» **Exercise directions**
Check each line of the entries for "Given" and report the ones that have it.

» **Extracted records**

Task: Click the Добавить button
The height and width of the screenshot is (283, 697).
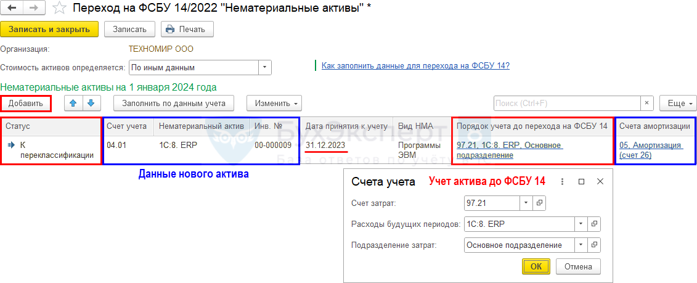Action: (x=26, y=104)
...
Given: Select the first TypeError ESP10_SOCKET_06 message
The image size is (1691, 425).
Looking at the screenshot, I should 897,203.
...
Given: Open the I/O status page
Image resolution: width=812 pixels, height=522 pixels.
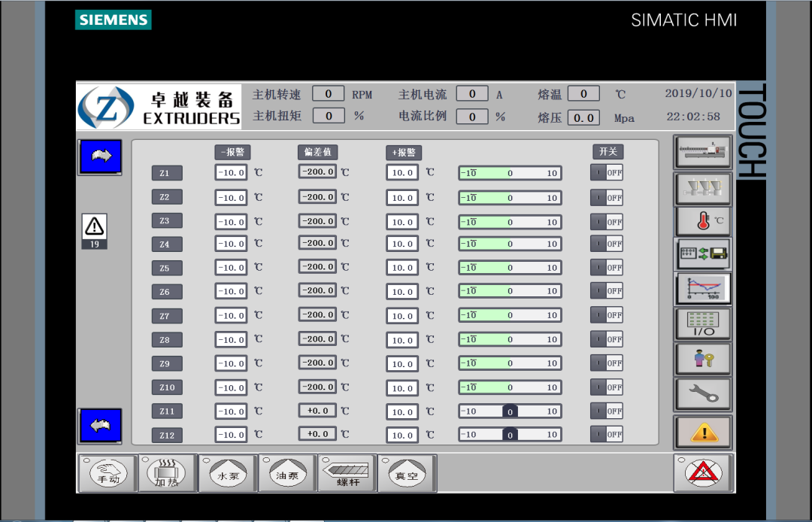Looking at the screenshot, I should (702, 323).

» **Solved problem**
Given: Select the first TypeError ESP10_SOCKET_06 message
Given: Open the I/O status page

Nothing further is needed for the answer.